Data section:
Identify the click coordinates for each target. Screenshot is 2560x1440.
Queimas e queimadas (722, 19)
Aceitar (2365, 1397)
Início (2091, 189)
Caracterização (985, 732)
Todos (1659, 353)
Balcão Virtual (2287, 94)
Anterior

Task statement: Every line from the one holding "Início (2091, 189)" through the last line of the listing above should be set down exactly, and nothing more.

Written answer:
Início (2091, 189)
Caracterização (985, 732)
Todos (1659, 353)
Balcão Virtual (2287, 94)
Anterior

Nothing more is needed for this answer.